▶ **What the task asks**: Edit the rows starting with the line containing "The image size is (416, 868)." and going on through the line containing "click(713, 310)", replacing "parquet" with "CSV" and leaving everything else unchanged. Give back only those rows.

[Records]
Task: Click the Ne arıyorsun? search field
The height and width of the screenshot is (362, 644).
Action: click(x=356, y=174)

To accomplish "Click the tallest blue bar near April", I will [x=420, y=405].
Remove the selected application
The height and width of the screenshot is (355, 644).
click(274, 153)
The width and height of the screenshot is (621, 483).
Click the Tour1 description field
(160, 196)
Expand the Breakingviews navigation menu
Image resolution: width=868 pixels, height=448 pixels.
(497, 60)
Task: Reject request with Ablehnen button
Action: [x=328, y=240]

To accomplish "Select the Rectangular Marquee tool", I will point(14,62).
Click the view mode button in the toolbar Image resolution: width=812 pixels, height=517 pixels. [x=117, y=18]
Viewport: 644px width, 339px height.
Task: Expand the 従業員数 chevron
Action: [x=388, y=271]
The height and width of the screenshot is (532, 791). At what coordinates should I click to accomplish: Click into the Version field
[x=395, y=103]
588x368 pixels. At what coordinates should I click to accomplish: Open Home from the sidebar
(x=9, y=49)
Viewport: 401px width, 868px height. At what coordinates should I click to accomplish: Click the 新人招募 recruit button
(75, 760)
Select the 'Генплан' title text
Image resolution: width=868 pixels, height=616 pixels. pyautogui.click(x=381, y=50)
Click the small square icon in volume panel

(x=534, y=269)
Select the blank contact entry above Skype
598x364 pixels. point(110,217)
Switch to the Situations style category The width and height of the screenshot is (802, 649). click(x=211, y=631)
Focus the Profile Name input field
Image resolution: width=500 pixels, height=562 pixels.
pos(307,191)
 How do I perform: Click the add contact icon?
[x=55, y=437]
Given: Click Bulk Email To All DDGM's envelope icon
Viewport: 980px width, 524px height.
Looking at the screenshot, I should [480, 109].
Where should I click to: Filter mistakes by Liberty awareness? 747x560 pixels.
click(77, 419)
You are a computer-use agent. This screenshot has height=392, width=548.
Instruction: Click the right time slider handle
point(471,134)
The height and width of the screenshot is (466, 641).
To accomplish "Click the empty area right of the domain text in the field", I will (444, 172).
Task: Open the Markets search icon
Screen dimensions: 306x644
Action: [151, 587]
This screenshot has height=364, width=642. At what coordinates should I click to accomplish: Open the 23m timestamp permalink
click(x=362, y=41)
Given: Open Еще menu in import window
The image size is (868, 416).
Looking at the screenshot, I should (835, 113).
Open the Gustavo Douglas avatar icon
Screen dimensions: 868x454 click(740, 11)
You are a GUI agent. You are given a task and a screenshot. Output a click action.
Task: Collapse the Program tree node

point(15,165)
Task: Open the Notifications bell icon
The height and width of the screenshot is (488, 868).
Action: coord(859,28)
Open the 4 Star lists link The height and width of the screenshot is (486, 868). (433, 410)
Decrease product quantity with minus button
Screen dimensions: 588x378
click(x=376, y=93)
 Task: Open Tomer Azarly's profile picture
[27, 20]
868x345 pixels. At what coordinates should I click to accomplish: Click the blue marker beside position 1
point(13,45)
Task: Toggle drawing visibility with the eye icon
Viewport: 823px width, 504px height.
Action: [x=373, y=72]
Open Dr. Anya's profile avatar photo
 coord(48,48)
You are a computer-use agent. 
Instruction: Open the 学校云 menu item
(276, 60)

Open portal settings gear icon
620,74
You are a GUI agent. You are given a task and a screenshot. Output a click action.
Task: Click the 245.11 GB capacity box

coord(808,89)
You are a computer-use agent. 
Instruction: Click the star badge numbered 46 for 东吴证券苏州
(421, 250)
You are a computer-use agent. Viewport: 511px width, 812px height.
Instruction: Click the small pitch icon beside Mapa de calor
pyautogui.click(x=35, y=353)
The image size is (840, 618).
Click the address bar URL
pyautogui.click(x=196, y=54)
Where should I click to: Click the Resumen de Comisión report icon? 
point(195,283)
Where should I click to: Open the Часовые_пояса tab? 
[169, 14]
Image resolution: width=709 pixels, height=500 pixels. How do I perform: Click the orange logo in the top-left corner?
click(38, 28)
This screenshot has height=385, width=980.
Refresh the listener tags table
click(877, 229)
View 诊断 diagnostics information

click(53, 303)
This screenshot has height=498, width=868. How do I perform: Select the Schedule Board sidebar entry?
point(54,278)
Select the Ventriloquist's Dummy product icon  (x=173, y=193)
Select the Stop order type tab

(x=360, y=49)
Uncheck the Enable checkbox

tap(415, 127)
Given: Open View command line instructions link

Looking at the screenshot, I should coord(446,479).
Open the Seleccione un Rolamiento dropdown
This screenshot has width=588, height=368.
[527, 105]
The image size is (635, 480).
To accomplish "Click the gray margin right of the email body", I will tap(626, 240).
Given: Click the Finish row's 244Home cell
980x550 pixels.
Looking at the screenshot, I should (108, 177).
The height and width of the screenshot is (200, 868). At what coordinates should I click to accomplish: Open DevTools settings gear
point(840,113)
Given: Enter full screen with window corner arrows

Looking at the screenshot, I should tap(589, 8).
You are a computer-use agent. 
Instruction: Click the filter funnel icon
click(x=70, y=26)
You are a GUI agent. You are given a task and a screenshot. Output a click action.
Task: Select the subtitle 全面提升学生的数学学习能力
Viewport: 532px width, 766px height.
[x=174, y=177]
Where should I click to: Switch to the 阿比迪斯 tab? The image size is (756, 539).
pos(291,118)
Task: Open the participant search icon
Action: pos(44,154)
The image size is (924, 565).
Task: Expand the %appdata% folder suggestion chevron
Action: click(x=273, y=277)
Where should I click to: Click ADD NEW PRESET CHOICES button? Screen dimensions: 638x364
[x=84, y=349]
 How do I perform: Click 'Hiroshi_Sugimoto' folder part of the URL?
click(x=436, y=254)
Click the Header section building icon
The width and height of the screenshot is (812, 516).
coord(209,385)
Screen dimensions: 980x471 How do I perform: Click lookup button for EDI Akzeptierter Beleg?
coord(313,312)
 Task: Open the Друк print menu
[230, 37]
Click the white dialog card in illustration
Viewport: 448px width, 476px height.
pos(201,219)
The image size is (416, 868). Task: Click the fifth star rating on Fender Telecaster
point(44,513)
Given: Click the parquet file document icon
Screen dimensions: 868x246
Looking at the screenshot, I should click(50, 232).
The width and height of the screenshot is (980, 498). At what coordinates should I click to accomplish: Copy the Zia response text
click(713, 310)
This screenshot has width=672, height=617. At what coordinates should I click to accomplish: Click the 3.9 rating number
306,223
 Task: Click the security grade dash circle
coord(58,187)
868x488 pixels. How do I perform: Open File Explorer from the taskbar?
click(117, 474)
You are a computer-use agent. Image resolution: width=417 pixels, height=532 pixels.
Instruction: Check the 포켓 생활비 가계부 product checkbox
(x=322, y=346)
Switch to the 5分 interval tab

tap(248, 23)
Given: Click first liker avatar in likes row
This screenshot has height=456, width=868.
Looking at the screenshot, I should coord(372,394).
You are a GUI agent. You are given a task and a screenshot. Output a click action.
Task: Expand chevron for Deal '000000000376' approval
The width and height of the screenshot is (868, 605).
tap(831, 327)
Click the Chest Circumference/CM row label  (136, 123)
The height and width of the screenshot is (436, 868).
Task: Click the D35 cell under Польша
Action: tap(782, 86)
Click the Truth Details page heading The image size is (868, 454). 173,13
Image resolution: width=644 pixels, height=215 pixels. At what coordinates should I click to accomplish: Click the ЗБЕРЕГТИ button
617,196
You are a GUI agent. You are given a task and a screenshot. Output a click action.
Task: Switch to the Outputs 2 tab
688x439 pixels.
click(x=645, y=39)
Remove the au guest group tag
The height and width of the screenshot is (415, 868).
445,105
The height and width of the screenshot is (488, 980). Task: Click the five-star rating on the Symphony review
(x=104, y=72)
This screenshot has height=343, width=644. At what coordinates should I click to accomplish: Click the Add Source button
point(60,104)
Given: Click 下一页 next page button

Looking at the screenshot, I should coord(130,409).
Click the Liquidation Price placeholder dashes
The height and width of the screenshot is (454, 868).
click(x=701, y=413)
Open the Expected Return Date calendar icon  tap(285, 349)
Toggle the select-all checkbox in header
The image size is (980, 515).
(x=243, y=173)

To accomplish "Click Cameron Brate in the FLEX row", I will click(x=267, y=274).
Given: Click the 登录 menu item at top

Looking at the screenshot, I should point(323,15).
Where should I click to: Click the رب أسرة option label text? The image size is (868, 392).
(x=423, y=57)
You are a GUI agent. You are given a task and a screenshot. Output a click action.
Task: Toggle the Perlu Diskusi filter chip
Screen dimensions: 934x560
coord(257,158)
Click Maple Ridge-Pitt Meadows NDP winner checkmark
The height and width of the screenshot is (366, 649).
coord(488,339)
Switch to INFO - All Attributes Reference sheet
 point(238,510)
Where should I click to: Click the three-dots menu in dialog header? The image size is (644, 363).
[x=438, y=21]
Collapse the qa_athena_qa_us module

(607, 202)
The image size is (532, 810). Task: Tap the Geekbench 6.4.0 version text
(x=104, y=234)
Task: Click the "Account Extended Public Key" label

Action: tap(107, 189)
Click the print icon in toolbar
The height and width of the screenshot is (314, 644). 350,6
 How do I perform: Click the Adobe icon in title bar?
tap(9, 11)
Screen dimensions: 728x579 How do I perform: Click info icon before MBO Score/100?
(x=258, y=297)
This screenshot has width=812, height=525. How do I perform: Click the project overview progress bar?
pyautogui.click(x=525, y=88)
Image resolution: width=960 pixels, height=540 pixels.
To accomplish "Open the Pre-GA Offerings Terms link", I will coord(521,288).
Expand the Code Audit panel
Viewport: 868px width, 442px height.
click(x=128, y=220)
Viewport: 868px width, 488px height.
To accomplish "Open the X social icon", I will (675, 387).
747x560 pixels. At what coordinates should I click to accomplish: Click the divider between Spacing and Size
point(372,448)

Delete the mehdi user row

▶ **Exercise response**:
The image size is (416, 868). Task: Click the fifth star rating on Fender Telecaster
point(44,513)
Given: Click the CSV file document icon
Screen dimensions: 868x246
Looking at the screenshot, I should click(50, 232).
The width and height of the screenshot is (980, 498). At what coordinates should I click to accomplish: Copy the Zia response text
click(713, 310)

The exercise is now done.